Additionally, future work is needed to investigate the potential moderating role of social context in these findings. Previous work suggests that basal testosterone is associated with decreased cognitive performance when social contexts are cooperative in nature (Mehta et al., 2009). This concept is supported by work demonstrating that testosterone decreases cooperation by promoting egocentric decision making (Wright et al., 2012). The present study suggests that basal testosterone is positively associated with persistence behaviours, but these findings occur in the context of a competitive task. Thus, it is possible that testosterone may be inversely related to persistence when in the context of collaborating with others. Relatedly, if participants were also informed that the persistence task was indicative of how individuals work well with others, testosterone may be negatively associated with persistence on this task.

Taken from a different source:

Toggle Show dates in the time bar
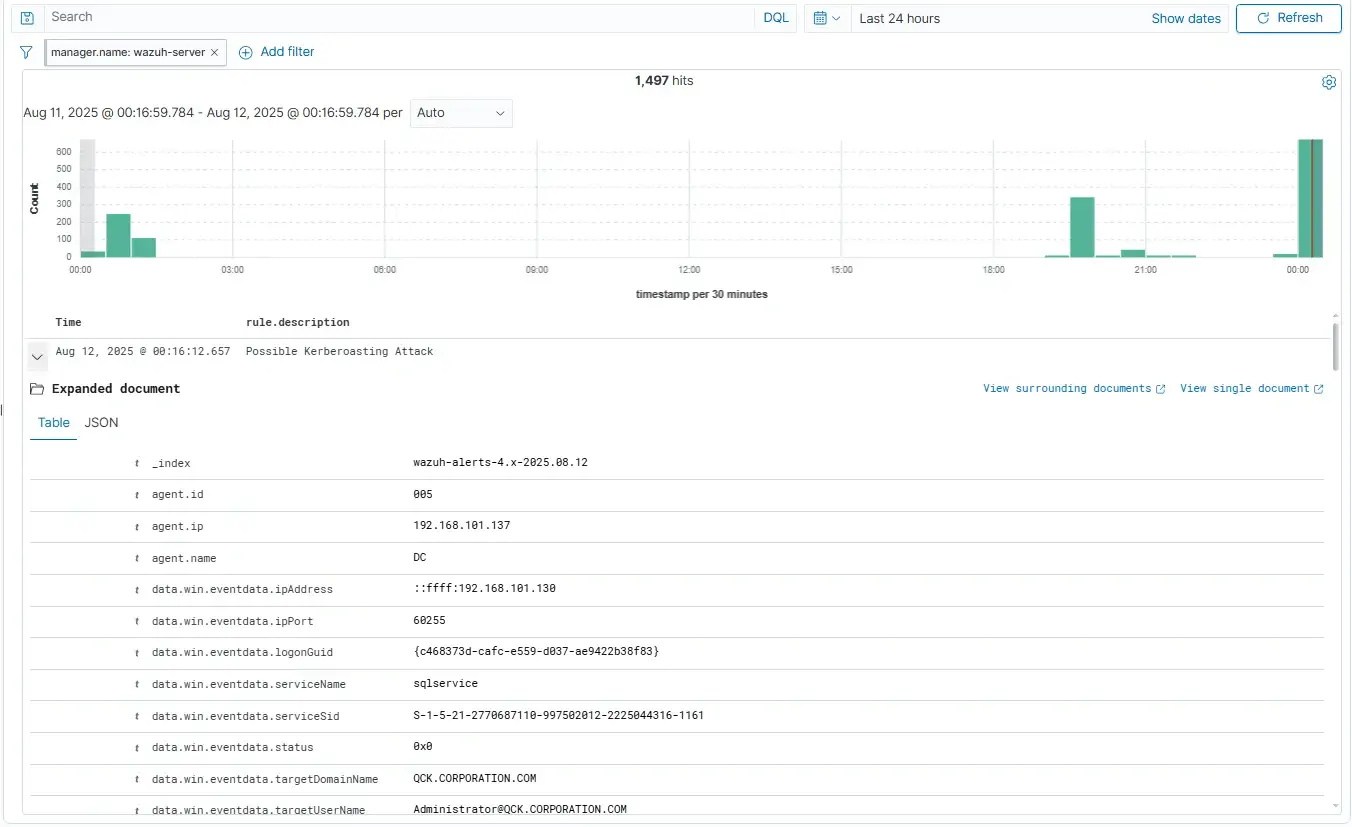Screen dimensions: 1352x827 (1185, 18)
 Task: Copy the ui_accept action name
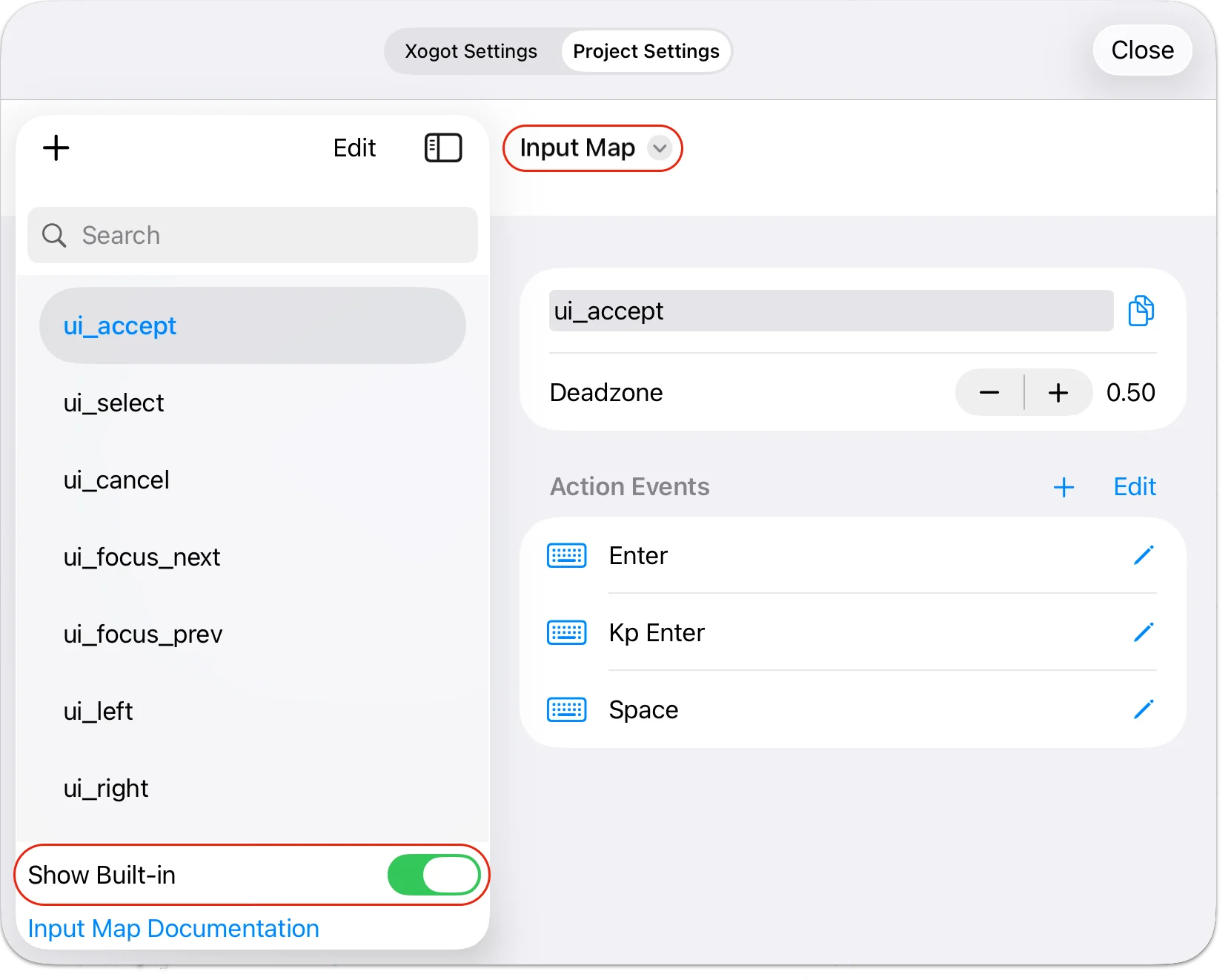click(1141, 311)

Broadly, the construct of persistence also needs to be further developed by researchers. Although this study assessed persistence on a puzzle task, other researchers of persistence behaviours have operationalized persistence in other ways, such as the extent to which chicks search for food (Andrew & Rogers, 1972), individuals' perseverance and passionate for long-term goals (Duckworth et al., 2007), maintaining performance over long periods of work (Johnson & Layng, 1992) or time spent solving mathematics puzzles (Battle, 1965). On the other hand, it is also possible that assessments of distractability (e.g. Stoet, 2010) also capture the absence of persistence. The results of this study show that men's baseline testosterone concentrations predict one of these operationalizations of persistence. However, given that testosterone is broadly thought to be related to a host of status-seeking behaviours (Eisenegger, Haushofer, & Fehr, 2011; Mazur, 1985; Mazur & Booth, 1998; Mehta & Josephs, 2006; Wingfield et al., 1990), testosterone may indeed be related to other forms of persistence, such as to acquire resources (e.g. money or employment) or academic achievement.